I was working on Datalog interpreter for my CS class and I ran into a strange problem where my Rule evaluations took too many passes to complete. After looking at my code I made two modifications in the following that fixed my evaluations to execute in the correct number of passes:
//original form
bool addedFacts = false;
for (X x: xs) {
addedFacts = addedFacts || set.insert(x).second;
}
//modified form
bool addedFacts = false;
for (X x: xs) {
if (set.insert(x).second) {
addedFacts = true;
}
}
To me these two code structures appear logically equivalent. Is there a reason why one executes correctly and one execute incorrectly/inefficiently? Here is a buildable example of the problem that was occurring:
#include <iostream>
#include <set>
#include <vector>
using std::set;
using std::vector;
using std::cout;
using std::endl;
const int CAP = 100;
class Rule {
public:
int factor;
Rule(int factor) {
this->factor = factor;
}
bool evaluateInefficient(set<int>& facts) {
vector<int> data;
bool addedFacts = false;
for (int fact : facts) {
data.push_back(fact);
}
for (int datum : data) {
int newFact = datum * factor;
if (newFact < CAP) {
addedFacts = addedFacts || facts.insert(newFact).second;
}
}
return addedFacts;
}
bool evaluate(set<int>& facts) {
vector<int> data;
bool addedFacts = false;
for (int fact : facts) {
data.push_back(fact);
}
for (int datum : data) {
int newFact = datum * factor;
if (newFact < CAP) {
if (facts.insert(newFact).second) {
addedFacts = true;
}
}
}
return addedFacts;
}
};
int doublyInefficient(vector<Rule>& rules) {
set<int> facts;
facts.insert(1);
bool addedFacts = true;
int passes = 0;
while (addedFacts) {
passes++;
addedFacts = false;
for (Rule rule : rules) {
addedFacts = addedFacts || rule.evaluateInefficient(facts);
}
}
return passes;
}
int singlyInefficient(vector<Rule>& rules) {
set<int> facts;
facts.insert(1);
bool addedFacts = true;
int passes = 0;
while (addedFacts) {
passes++;
addedFacts = false;
for (Rule rule : rules) {
addedFacts = addedFacts || rule.evaluate(facts);
}
}
return passes;
}
int efficient(vector<Rule>& rules) {
set<int> facts;
facts.insert(1);
bool addedFacts = true;
int passes = 0;
while (addedFacts) {
passes++;
addedFacts = false;
for (Rule rule : rules) {
if (rule.evaluate(facts)) {
addedFacts = true;
}
}
}
return passes;
}
int main(int argc, char* argv[]) {
//build the rules
vector<Rule> rules;
rules.push_back(Rule(2));
rules.push_back(Rule(3));
rules.push_back(Rule(5));
rules.push_back(Rule(7));
rules.push_back(Rule(11));
rules.push_back(Rule(13));
//Show three different codes that should (in my mind) take the same amount of passes over the rules but don't
cout << "Facts populated after " << doublyInefficient(rules) << " passes through the Rules." << endl;
cout << "Facts populated after " << singlyInefficient(rules) << " passes through the Rules." << endl;
cout << "Facts populated after " << efficient(rules) << " passes through the Rules." << endl;
getchar();
}
I get the following output when running in debug and release mode (32-bit) on visual studio 2017. To my knowledge the code is not optimized.

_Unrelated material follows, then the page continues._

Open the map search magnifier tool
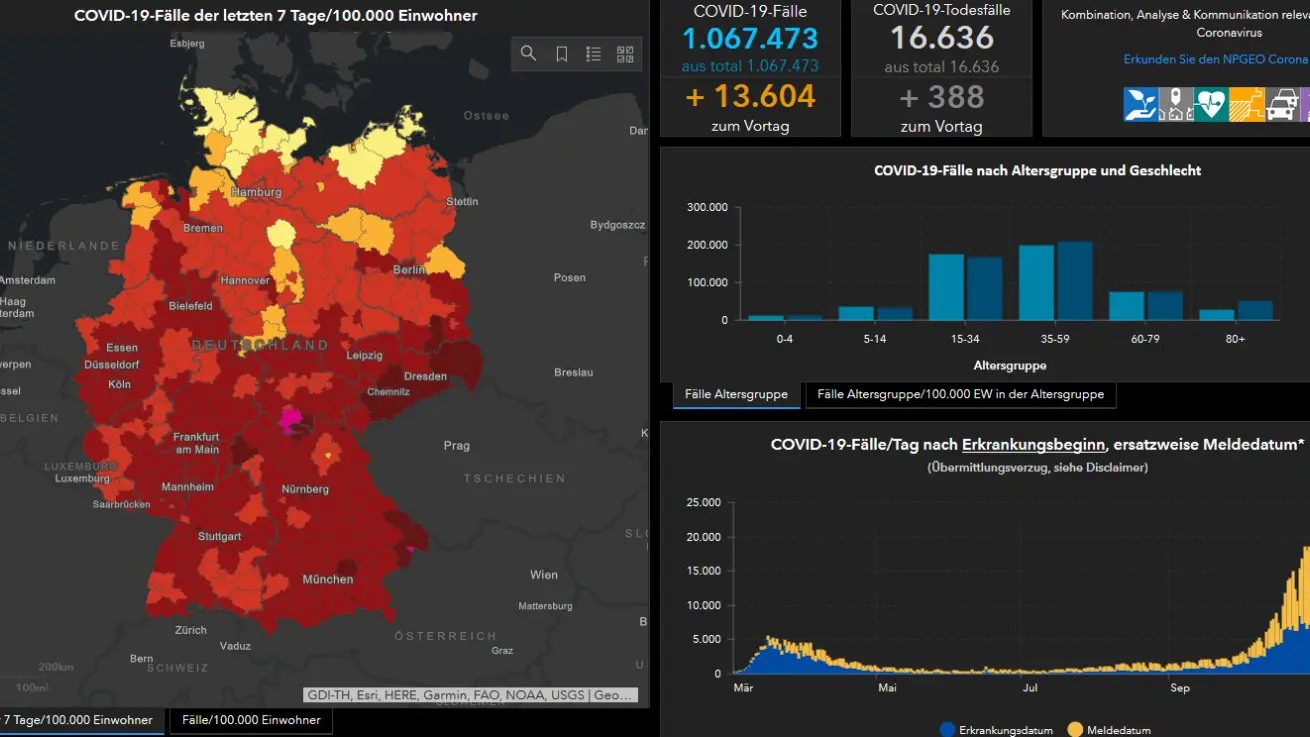This screenshot has width=1310, height=737. [x=528, y=54]
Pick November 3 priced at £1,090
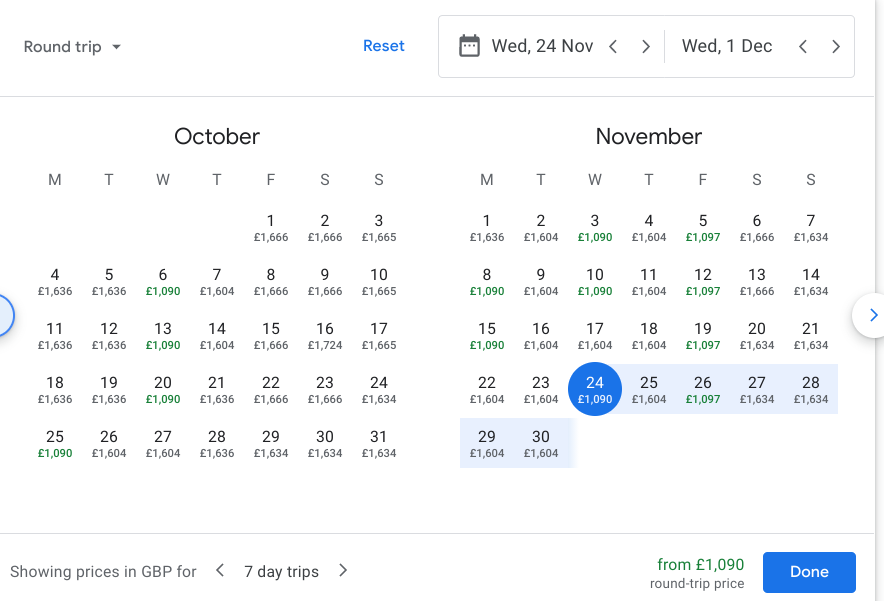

Facts populated after 61 passes through the Rules.
Facts populated after 17 passes through the Rules.
Facts populated after 7 passes through the Rules.
A difference arises because of short-circuit evaluation:
Consider an expression of the form (expr1 || expr2). Short-circuit means that if expr1 evaluates to true, expression expr2 will not get evaluated at all (cf. this online c++ standard draft, ephasis are mine):
5.15 Logical OR operator
The || operator groups left-to-right. The operands are both contextually converted to bool (Clause [conv]). It returns true if either of its operands is true, and false otherwise. Unlike |, || guarantees left-to-right evaluation; moreover, the second operand is not evaluated if the first operand evaluates to true.
Hence, in your expression addedFacts || set.insert(x).second, from the point where addedFacts becomes true the first time, expression set.insert(x).second will not get executed any more. I suppose that this is the "wrong" behaviour, as your set will not contain the respective xes then.